The inference of gray whale (Eschrichtius robustus) historical population attributes from whole-genome sequences
Anna Bruniche-Olsen, Rick Westerman, Zuzanna Kazmierczyk, Vladimir V. Vertyankin, Celine Godard-Codding, John W. Bickham, J. Andrew DeWoody
International Whaling Commission
Commercial whaling caused extensive demographic declines in many great whale species, including gray whales that were extirpated from the Atlantic Ocean and dramatically reduced in the Pacific Ocean. The Eastern Pacific gray whale has recovered since the 1982 ban on commercial whaling, but the Western Pacific gray whale-once considered possibly extinct-consists of only about 200 individuals and is considered critically endangered by some international authorities. Herein, we use whole-genome sequencing to investigate the demographic history of gray whales from the Pacific and use environmental niche modelling to make predictions about future gene flow.
Our sequencing efforts and habitat niche modelling indicate that: i) western gray whale effective population sizes have declined since the last glacial maximum; ii) contemporary gray whale genomes, both eastern and western, harbor less autosomal nucleotide diversity than most other marine mammals and megafauna; iii) the extent of inbreeding, as measured by autozygosity, is greater in the Western Pacific than in the Eastern Pacific populations; and iv) future climate change is expected to open new migratory routes for gray whales.

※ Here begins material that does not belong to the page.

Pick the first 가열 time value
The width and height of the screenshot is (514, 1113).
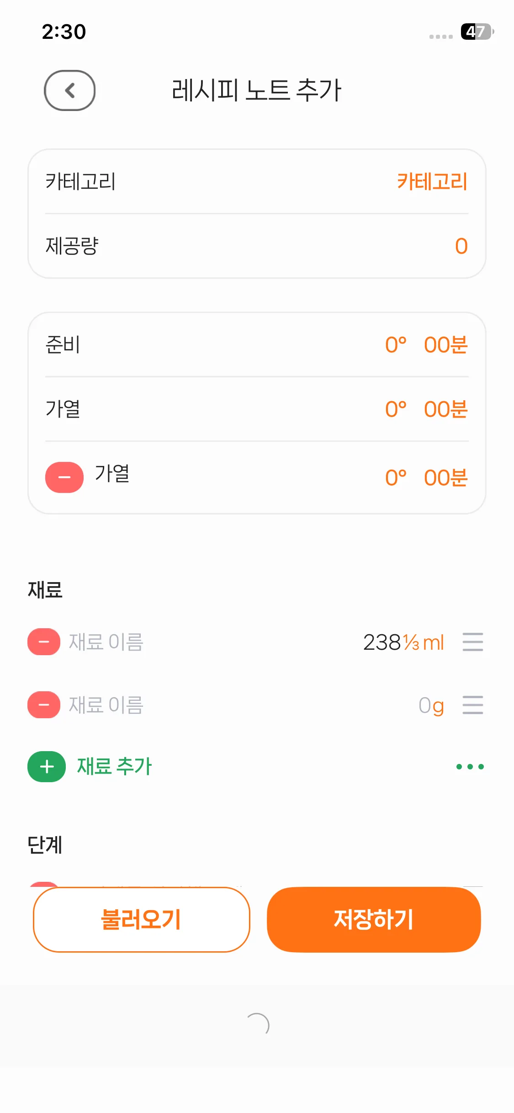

Our results indicate that gray whale genomes contain low nucleotide diversity and have been subject to both historical and recent inbreeding. Population sizes over the last million years likely peaked about 25,000 years before present and have declined since then. Our niche modelling suggests that novel migratory routes may develop within the next century and if so this could help retain overall genetic diversity, which is essential for adaption and successful recovery in light of global environmental change and past exploitation.